E digo que o ónus da descoberta reside sobre os nossos ombros porque existe uma inteligente forma do jogo nos dar espaço para respondermos e descobrirmos o que queremos, e quando queremos. Sempre que dialogamos com um personagem, existe uma barra que começa vermelha e que vai avançando até se tornar branca. Esta é uma barra de, digamos, paciência, e impulsividade no discurso. Se estivermos com pressa ou a conversa não nos interessar podemos responder na zona vermelha da barra o que normalmente resulta em respostas monossilábicas, evasivas e que comummente terminam a conversa de forma abrupta. Isto representa um quase tempo real do diálogo, em que se respondermos logo estaremos a cortar a palavra aos nossos interlocutores, mas se esperarmos que eles acabem de falar, chegando à barra branca, algumas opções de diálogo vão-se abrindo e vão permitindo descobrir mais sobre nós. Noutros casos o outcome do diálogo acaba por mudar ligeiramente o desenrolar do cenário.

Katana ZERO é, em todos os aspectos, um puzzle game disfarçado de action game. Com um sistema herdado de Hotline Miami de one-hit-death, cada gesto e decisão tem que ser devidamente ponderado, sob pena de termos de repetir todo o nível. O que no caso de Katana ZERO não é grande problema já que as sequências são relativamente pequenas, e mesmo que tenhamos dificuldade em alguma nunca vamos ter de investir doses frustrantes de tempo para as repetir.

A importância do nosso psiquiatra é maior do que imaginamos à primeira vista. Para além de ele nos estar a conduzir na nossa terapia, e de ser ele quem nos passa as pastas com os nossos alvos, é também a droga que eles no injecta que nos permite fazer as coisas extraordinárias que fazemos.

Cada missão é, na realidade, um planeamento do nosso protagonista, que calcula cada um dos passos até ao seu objectivo. Se conseguirmos fazer tudo sem morrer aparece-nos um “That should be it” como se depois de ele correr o cenário na cabeça, e de saber que ele funcionará, só lhe resta mesmo pô-lo em prática. Cada vez que perdemos voltamos tudo atrás e começamos tudo do início, como se estivéssemos a viver as muitas realidades possíveis, uma de cada vez.

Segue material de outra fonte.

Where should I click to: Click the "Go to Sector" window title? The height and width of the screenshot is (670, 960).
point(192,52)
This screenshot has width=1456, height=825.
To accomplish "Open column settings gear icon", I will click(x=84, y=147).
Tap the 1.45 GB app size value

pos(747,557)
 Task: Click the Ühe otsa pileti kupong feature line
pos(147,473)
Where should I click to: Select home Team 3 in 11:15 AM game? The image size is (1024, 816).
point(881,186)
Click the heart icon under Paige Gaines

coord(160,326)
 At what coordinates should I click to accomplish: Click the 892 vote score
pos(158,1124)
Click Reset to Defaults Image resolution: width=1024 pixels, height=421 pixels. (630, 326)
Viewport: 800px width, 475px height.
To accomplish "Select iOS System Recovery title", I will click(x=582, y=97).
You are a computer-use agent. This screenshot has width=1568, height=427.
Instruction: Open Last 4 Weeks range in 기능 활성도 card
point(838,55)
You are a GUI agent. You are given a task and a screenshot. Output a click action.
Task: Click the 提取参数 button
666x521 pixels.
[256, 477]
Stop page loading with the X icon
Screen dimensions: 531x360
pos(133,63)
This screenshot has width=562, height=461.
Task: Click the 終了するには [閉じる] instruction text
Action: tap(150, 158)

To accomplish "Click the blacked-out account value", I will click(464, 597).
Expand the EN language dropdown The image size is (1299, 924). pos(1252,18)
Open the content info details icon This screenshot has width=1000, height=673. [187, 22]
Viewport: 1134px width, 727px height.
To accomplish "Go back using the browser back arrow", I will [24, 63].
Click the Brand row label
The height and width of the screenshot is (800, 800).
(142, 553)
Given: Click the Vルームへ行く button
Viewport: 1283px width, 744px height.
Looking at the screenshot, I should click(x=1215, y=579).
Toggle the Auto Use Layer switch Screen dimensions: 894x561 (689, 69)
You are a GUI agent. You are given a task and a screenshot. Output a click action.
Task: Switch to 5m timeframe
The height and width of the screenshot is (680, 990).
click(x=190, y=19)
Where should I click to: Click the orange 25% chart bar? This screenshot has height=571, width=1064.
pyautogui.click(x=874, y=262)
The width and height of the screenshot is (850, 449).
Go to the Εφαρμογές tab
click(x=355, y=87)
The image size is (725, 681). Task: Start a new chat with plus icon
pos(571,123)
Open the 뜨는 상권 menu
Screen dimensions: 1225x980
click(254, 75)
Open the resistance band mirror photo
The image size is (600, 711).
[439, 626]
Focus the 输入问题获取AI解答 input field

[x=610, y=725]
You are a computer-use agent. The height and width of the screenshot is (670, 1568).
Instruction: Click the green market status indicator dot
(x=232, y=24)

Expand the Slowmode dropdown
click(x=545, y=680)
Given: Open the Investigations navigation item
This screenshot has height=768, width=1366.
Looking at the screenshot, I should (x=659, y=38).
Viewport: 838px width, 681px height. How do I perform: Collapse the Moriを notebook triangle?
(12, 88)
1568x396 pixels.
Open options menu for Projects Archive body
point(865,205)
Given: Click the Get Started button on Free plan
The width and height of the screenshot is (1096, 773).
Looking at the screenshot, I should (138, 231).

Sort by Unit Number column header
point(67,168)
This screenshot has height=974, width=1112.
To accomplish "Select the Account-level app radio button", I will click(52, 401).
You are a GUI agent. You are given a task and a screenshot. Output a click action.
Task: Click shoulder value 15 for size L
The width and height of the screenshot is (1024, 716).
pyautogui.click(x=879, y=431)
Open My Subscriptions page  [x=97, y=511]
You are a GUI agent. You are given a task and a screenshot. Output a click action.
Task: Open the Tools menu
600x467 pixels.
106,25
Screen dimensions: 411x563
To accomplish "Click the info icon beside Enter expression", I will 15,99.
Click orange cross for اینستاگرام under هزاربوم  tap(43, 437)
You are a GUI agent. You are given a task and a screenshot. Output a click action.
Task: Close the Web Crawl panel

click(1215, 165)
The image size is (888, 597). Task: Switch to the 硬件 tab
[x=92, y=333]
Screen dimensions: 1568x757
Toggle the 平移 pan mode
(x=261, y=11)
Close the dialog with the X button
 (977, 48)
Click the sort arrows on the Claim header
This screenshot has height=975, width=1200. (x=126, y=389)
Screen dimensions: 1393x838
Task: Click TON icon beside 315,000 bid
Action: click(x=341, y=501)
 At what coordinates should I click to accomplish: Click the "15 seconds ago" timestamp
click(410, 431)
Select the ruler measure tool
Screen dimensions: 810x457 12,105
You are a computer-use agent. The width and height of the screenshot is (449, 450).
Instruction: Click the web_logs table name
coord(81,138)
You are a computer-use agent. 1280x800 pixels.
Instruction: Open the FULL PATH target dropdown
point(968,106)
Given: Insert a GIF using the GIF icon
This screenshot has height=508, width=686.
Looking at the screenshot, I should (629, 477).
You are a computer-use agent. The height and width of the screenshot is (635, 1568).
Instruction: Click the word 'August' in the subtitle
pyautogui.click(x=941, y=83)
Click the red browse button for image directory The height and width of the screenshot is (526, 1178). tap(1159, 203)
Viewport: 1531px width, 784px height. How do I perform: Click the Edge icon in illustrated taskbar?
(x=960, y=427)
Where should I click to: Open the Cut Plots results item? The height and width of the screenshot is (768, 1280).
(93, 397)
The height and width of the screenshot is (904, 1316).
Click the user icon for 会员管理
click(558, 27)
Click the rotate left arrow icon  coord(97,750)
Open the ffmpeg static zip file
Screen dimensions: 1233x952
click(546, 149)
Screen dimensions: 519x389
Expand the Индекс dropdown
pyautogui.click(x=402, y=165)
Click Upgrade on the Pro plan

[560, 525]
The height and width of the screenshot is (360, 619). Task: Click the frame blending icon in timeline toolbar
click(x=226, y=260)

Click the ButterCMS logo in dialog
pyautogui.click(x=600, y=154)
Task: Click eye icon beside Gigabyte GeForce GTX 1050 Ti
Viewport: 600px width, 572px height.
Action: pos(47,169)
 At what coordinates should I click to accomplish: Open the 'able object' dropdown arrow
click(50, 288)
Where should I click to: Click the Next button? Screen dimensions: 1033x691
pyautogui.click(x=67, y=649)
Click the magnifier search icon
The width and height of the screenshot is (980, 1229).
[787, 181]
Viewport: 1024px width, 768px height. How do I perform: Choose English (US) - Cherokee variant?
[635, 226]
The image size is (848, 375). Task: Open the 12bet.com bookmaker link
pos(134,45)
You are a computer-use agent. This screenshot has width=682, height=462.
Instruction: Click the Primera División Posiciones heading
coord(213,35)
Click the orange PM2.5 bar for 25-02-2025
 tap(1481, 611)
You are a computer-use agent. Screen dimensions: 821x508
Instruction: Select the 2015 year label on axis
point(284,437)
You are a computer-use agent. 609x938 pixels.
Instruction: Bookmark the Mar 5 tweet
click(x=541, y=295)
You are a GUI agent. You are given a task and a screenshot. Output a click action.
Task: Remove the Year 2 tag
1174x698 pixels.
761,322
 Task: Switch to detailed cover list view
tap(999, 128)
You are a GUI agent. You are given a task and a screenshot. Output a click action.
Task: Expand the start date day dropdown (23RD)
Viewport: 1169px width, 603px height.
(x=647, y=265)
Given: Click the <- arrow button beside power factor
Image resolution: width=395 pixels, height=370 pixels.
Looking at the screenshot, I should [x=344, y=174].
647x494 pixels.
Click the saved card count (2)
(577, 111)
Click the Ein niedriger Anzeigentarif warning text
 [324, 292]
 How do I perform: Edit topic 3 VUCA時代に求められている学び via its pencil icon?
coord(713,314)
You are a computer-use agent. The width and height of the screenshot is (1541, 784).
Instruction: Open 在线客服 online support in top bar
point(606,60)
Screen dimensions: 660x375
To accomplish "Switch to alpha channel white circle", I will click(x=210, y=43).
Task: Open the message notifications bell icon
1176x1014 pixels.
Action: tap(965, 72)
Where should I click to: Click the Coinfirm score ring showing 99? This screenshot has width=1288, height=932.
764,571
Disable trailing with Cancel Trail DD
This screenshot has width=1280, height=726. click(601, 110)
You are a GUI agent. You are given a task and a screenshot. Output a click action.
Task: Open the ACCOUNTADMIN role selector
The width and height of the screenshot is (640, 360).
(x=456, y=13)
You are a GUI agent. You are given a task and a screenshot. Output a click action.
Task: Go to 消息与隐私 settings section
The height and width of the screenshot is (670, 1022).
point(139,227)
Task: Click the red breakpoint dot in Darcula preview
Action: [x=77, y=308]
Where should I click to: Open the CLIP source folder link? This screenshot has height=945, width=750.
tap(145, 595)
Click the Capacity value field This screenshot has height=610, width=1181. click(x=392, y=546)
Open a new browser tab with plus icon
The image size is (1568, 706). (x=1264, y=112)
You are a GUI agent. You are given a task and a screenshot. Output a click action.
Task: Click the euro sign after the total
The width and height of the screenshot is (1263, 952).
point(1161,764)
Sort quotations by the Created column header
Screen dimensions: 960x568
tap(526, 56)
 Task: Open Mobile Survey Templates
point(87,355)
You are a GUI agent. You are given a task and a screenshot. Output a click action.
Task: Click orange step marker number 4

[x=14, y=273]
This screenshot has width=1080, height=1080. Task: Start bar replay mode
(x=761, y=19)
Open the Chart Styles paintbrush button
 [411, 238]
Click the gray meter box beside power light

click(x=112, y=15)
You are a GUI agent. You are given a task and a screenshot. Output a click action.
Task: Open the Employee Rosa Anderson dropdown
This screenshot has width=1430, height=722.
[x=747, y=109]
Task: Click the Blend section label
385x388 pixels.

Para além de podermos atirar objectos que apanhamos neste ambiente 2D, de podermos desferir golpes com a nossa katana e deflectir balas com ela, Katana ZERO permite-nos desacelerar o tempo graças à droga que o nosso protagonista é viciado, e que é fulcral nos momentos em que defrontamos diversos inimigos armados.

A direcção artística, a música e a pixel art de Katana ZERO são soberbos, ajudando a construir um excelente mundo com todos os pequenos detalhes que o tornam verdadeiramente memorável. Até em termos narrativos o jogo consegue ir revelando uma história coesa, interessante, assente em clichés mas elevando-se muito acima das nossas expectativas.

Apesar das limitações mecânicas, Katana ZERO consegue criar cada um dos seus níveis como um puzzle distinto por si só, criando um desafio constante em cada uma das suas onze missões. Artística e narrativamente interessante, encostar este título a Hotline Miami funciona apenas como percepção do seu ponto de origem, mas não explica o seu ponto de chegada: um dos mais interessantes e identitários descendentes do caminho aberto pelo famoso indie criado por Jonatan Söderström e companhia.